Oltre al caffè, nonno proponeva cioccolatini e bonbon, come le chiamava lui. Amava chiamare le cose alla francese, forse perché si vendeva meglio chiamandole così. Faceva figo, elegante. Faceva dandy come oggi farebbe hipster usare Proraso per radersi.

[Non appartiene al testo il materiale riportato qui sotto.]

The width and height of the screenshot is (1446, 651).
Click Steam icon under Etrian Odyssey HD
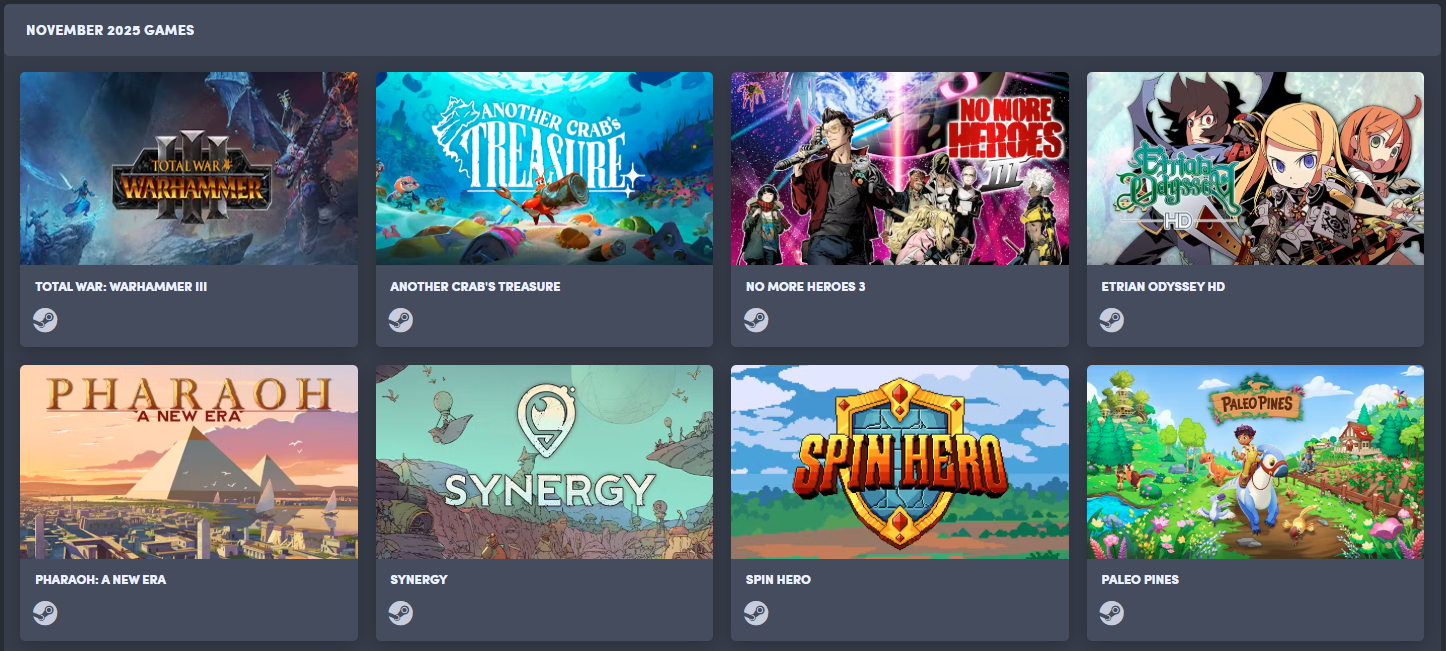click(1112, 320)
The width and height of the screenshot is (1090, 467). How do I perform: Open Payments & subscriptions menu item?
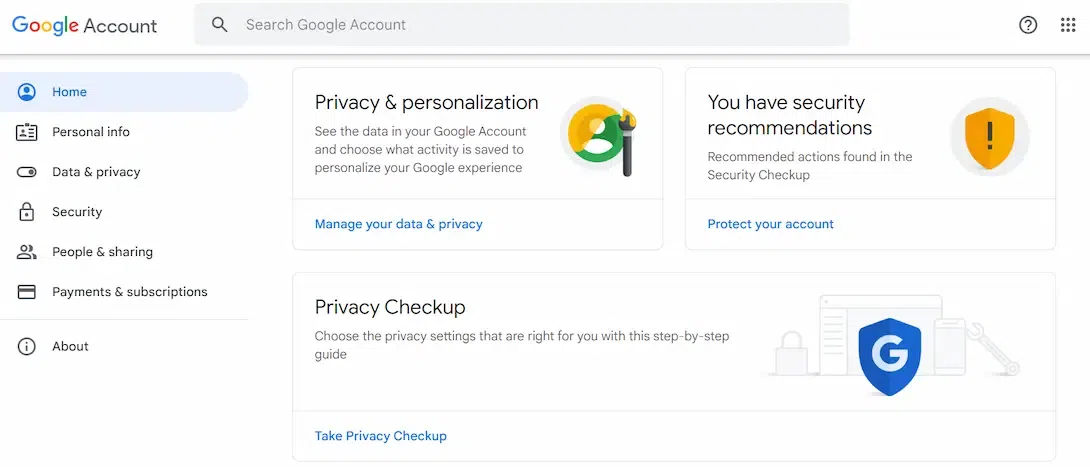(x=130, y=292)
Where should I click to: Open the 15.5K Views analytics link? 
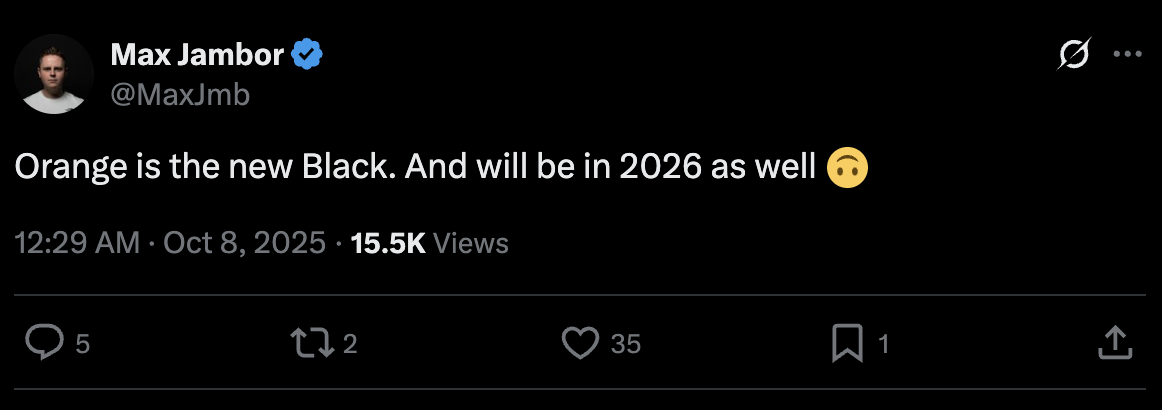430,243
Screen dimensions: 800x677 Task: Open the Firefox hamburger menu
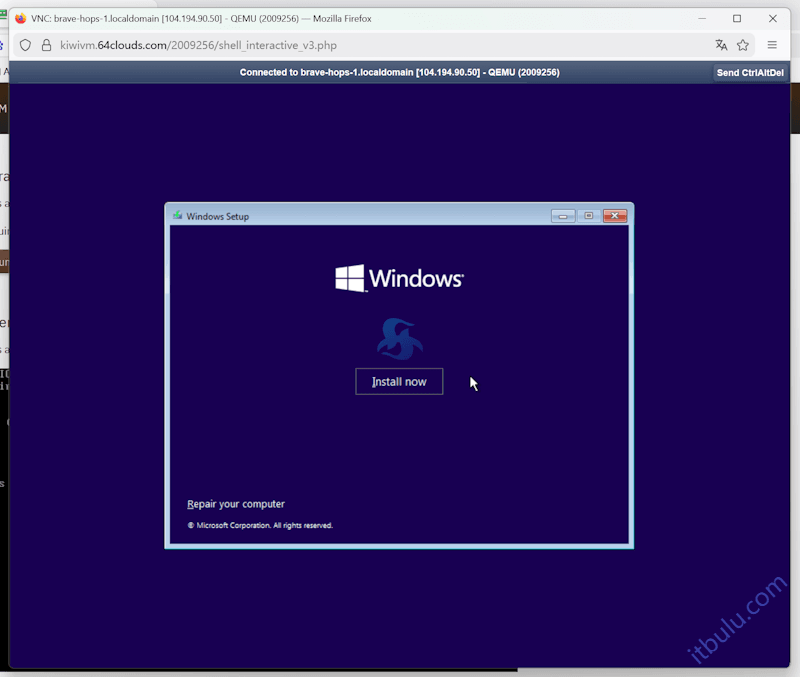[x=771, y=45]
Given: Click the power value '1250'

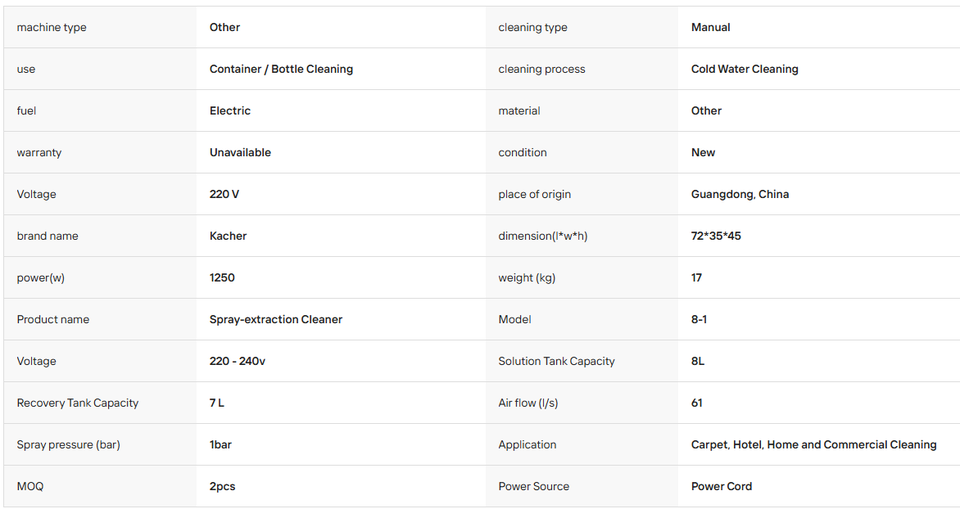Looking at the screenshot, I should [222, 277].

Chissà se il nonno lo immagina, che oggi il caffè è la scusa perfetta per incontrarsi. Che un caffè non è un caffè. È la palla al centro prima di un match. Non puoi inviarlo su Direct o berlo in videochiamata. Devi guardarti negli occhi.

È sociale ma non social.

‘Vediamoci per un caffè’ è ineccepibile. Non troppo impegnativo, ma abbastanza intimo per capire che non puoi declinarlo se vuoi davvero scoprire il motivo dell’incontro. Chissà se Viola lo immagina che dentro al caffè di domani ci sono le mie notti insonni, ci sono io che innaffio le sue piante aromatiche in terrazzo ogni sera. La salvia, il rosmarino, il basilico. Io che le ho sempre odiate, che “al supermercato costano 90 centesimi e noi le coltiviamo”, le dicevo. Ora le innaffio come dipendesse da loro il suo ritorno. Le innaffio come se l’acqua fosse sangue, come se avessero bisogno di una trasfusione. Ma ne ho bisogno io, della trasfusione. Voglio trasfondere Viola. La voglio dentro di me, sotto la pelle, dentro alle vene. Voglio sfidare Sinatra e mettermi Viola anche dentro le ossa.

Chissà se lo immagina che le ho solo chiesto di vederci per un caffè, ma se lei non torna io in quei 30 ml ci muoio, ci annego.